This delicious Pan-Seared Salmon and Warm Tomato Salsa has been expertly designed by our chefs as a lighter option to help with a balanced lifestyle.
Boxes and ingredients are packed in facilities that handles Peanut, Nuts, Sesame, Fish, Crustaceans, Milk, Egg, Mustard, Celery, Soya, Gluten and Sulphites. Due to the war in Ukraine, it has been necessary to substitute sunflower oil with rapeseed oil in some products without a label change. The FSA have advised that allergic reactions to rapeseed oil are rare.
450
Potatoes
1
Dried Rosemary
½
Lemon
1
Medium Tomato
1
Garlic Clove
32
Fresh Pesto
(Contains Milk)
2
Salmon Fillets
(Contains Fish)
50
Baby Leaf Mix
1
Olive Oil for the Dressing
1
Olive Oil for the Salsa
Preheat your oven to 220°C/200°C fan/gas mark 7.
Chop the potatoes into 2cm chunks (no need to peel). Pop them onto a large baking tray. Drizzle with oil, sprinkle over the dried rosemary, then season with salt and pepper.
Toss to coat, then spread out in a single layer. TIP: Use two baking trays if necessary.
When the oven is hot, roast on the top shelf until golden, 25-35 mins. Turn halfway through.
Meanwhile, zest and halve the lemon. Chop the tomatoes into small 1cm pieces.
Peel and grate the garlic (or use a garlic press).
Put the pesto into a medium bowl and add a squeeze of lemon juice.
Mix in the olive oil for the dressing (see pantry for amount), then set aside.
When the potatoes have 10 mins left, heat a drizzle of oil in a frying pan on medium-high heat. Pat the salmon dry with kitchen paper and season.
Once hot, carefully lay the fish into the pan, skin-side down. Cook for 3-4 mins before turning over and cooking for 2-3 mins on the other side. TIP: To get crispy skin on the fish, don't move it around when it's cooking skin-side down.
When cooked, transfer to a plate to rest and cover with foil to keep warm. IMPORTANT: Wash your hands and equipment after handling raw fish. It's cooked when opaque in the middle.
Wipe out your (now empty) frying pan and pop on medium heat with the olive oil for the salsa (see pantry for amount).
Once hot, add the chopped tomato and cook until just warmed through, 1-2 mins.
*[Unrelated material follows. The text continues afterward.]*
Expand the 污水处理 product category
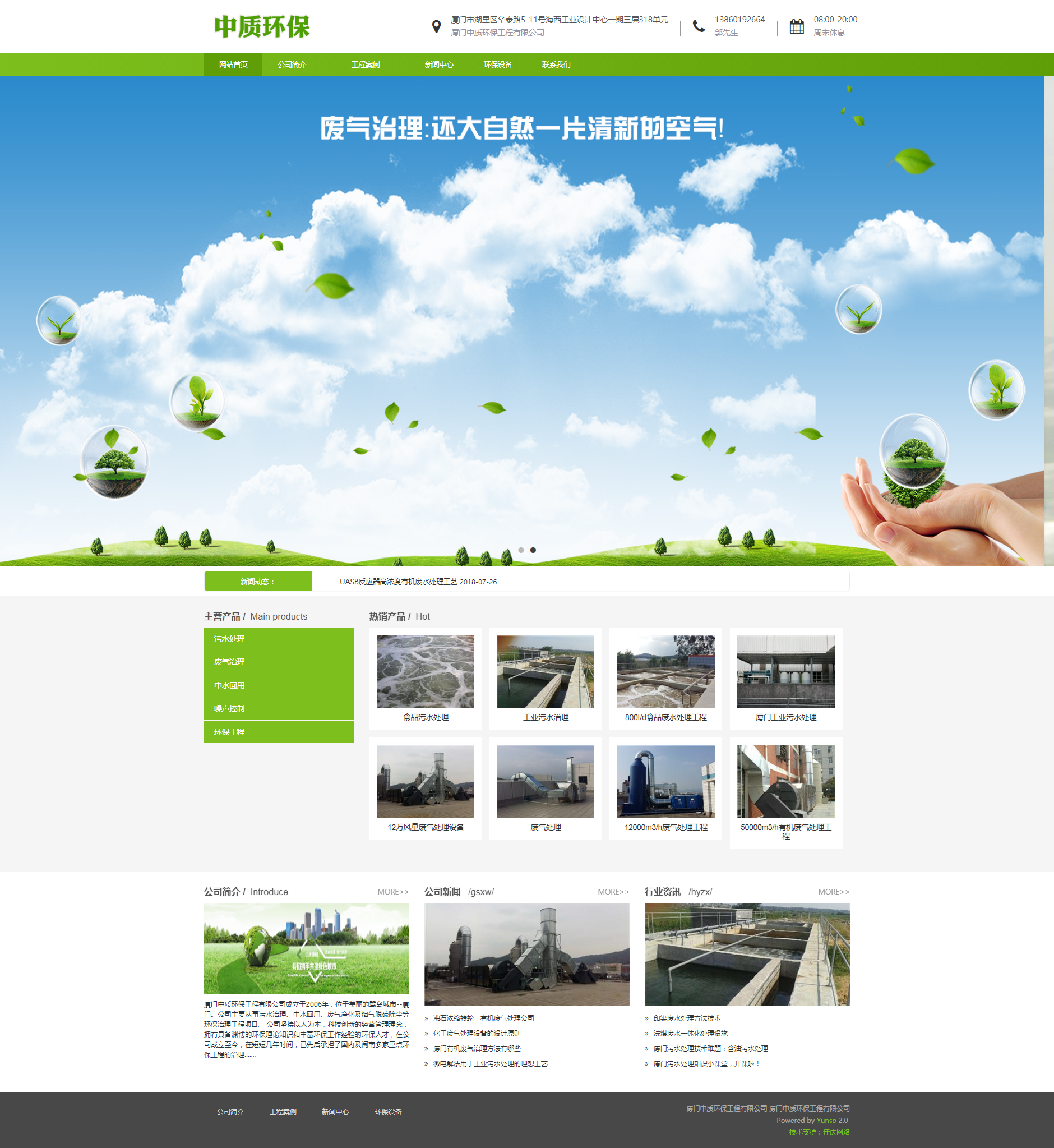Screen dimensions: 1054x1148 coord(229,639)
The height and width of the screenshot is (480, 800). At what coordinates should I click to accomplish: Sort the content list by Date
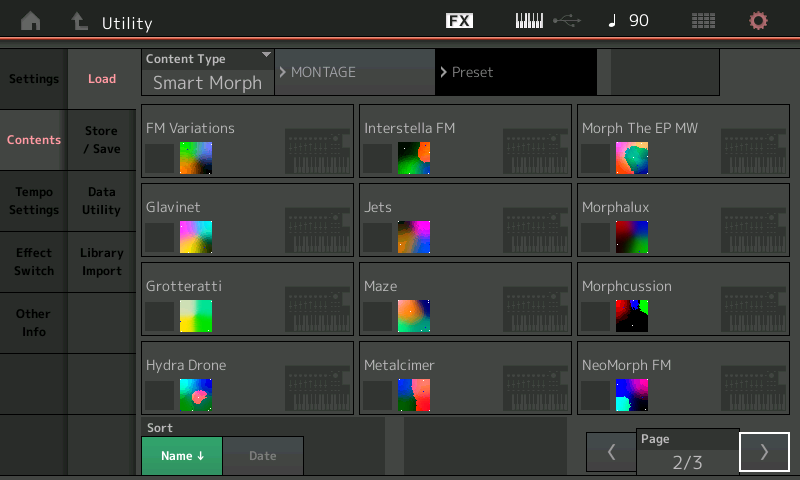[262, 456]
Gently stir in the garlic and lemon zest and cook until fragrant, 30 secs. Squeeze in some lemon juice and season with salt and pepper.
Taste and season again if needed, then remove from the heat.
When everything's ready, add the baby leaves to your pesto dressing and toss to coat.
Transfer the salmon to your plates and spoon over the warm tomato salsa.
Serve with the rosemary potatoes and pesto salad alongside.
Enjoy!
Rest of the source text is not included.